Segundo ele, outros governos e investidores olham para o Brasil com confiança. “Em um mundo de incertezas, temos de construir o Brasil como um porto seguro, temos de projetar segurança e previsibilidade”, disse ao participar de evento na capital paulista.

Para Durigan, essa abertura deve ser baseada em negociações e não de dependência de um parceiro exclusivo, na Ásia ou na América do Norte, por exemplo.

“[O Brasil] vai fazer o debate sabendo de suas fraquezas e fortalezas”, apontou.

A fala do ministro ocorre no momento de tensão entre Brasil e Estados Unidos. Na semana passada, o governo federal anunciou a abertura formal do processo para avaliar se a imposição unilateral de tarifas por parte dos Estados Unidos (EUA) contra exportações brasileiras será respondida com base na Lei da Reciprocidade Econômica

Aprovada no ano passado, justamente em reação ao primeiro tarifaço do governo de Donald Trump, a Lei nº 15.122 estabelece critérios para suspensão de concessões comerciais em resposta a ações, políticas ou práticas unilaterais de outro país que impacte negativamente a competitividade econômica do Brasil.

Medidas fiscais

Durigan também argumentou sobre a adoção de medidas, como bloqueio de orçamento e limite de gastos obrigatórios, para que o país mantenha a estabilidade fiscal. 

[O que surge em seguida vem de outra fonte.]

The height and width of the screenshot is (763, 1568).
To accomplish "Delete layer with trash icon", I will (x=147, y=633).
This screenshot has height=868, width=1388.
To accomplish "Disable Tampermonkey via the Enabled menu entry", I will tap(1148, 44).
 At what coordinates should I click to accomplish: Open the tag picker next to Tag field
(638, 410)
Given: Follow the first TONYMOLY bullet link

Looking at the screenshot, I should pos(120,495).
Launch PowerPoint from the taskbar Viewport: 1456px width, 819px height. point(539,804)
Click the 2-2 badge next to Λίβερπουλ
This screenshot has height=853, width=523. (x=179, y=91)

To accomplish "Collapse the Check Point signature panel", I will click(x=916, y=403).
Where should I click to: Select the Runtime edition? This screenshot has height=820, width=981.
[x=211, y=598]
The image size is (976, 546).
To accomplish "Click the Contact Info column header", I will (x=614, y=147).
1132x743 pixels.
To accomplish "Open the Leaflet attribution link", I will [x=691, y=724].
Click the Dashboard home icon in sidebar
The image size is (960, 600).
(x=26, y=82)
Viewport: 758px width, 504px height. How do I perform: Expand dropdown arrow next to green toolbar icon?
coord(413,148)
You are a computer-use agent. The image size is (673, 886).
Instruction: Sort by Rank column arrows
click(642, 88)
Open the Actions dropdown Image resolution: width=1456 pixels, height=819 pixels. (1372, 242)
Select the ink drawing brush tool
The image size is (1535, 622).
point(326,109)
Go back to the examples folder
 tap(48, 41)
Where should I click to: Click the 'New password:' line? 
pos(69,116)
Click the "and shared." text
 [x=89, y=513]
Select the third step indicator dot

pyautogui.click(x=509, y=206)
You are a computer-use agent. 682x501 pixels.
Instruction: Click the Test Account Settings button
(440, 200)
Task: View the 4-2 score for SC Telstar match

“Precisamos manter uma trajetória fiscal, sem desestabilizar”, disse.

Sobre a reforma tributária, o ministro reconhece que pode amedrontar, por impor muitas mudanças. Porém, Durigan acredita que 2027 será um importante ano para a transição, e que, ao final, resultará em um sistema melhor, a médio e longo prazo, para o país. 

A questão dos juros também foi abordada. Durigan afirmou que não há condições de discutir crédito no país sem “juros civilizados”, por, conforme o ministro, serem a “milha final” dos ajustes de médio prazo necessários para o desenvolvimento do país.